(PROBLEM REQUIREMENTS) Duplicate the records below verbatim, from the line containing "Identify the location of active-proxy-value: None." through the line containing "(395, 544).", keeping both end lines.

Saved data entries

_ _ _ _ _

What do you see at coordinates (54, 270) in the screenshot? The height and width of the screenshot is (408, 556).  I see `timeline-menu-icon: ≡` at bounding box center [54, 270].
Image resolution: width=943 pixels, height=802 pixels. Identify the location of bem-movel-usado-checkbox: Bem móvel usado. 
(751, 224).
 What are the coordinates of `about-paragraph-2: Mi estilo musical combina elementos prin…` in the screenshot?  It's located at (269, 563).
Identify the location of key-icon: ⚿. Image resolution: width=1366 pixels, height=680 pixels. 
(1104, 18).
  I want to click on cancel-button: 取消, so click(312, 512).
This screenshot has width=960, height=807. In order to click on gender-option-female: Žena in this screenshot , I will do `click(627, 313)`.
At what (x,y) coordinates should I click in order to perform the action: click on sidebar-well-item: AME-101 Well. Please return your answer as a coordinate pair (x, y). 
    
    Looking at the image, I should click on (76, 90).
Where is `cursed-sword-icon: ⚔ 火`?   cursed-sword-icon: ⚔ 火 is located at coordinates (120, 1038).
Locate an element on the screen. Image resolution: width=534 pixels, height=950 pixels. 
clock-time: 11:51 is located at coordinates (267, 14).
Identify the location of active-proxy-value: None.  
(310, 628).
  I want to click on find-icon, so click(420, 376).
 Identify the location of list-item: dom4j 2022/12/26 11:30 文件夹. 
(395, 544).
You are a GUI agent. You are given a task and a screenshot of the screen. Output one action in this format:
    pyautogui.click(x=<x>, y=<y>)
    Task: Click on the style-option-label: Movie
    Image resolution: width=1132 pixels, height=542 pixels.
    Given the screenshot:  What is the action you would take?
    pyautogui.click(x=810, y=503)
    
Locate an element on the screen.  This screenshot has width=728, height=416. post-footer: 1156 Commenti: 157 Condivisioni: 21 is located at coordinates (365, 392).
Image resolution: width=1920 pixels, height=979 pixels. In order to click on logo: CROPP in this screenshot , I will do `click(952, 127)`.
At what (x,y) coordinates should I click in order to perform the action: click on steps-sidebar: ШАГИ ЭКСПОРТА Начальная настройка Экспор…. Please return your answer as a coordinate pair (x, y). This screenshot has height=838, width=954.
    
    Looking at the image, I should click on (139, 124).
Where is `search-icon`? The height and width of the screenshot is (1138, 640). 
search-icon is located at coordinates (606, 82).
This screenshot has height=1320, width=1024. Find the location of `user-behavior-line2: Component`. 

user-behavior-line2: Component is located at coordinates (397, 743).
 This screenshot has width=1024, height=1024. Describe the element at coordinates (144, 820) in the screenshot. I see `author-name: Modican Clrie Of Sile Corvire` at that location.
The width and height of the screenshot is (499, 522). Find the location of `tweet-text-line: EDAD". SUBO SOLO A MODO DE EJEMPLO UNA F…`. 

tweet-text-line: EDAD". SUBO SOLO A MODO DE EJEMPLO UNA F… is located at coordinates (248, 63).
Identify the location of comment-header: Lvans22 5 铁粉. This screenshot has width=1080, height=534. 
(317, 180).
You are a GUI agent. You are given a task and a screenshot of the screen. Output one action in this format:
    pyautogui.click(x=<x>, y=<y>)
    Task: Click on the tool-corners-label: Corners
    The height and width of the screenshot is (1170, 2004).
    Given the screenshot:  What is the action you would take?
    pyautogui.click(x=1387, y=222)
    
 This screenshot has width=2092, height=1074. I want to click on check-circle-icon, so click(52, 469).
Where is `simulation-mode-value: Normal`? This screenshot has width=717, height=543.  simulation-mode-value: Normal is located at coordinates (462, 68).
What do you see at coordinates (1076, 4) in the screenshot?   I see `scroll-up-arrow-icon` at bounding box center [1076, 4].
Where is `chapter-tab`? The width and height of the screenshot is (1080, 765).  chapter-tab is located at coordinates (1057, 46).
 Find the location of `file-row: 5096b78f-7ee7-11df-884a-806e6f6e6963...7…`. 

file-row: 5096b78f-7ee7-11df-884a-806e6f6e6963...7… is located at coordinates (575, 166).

_ _ _ _ _

(ANSWER BOX)
Identify the location of active-proxy-value: None.  
(310, 628).
  I want to click on find-icon, so click(420, 376).
 Identify the location of list-item: dom4j 2022/12/26 11:30 文件夹. 
(395, 544).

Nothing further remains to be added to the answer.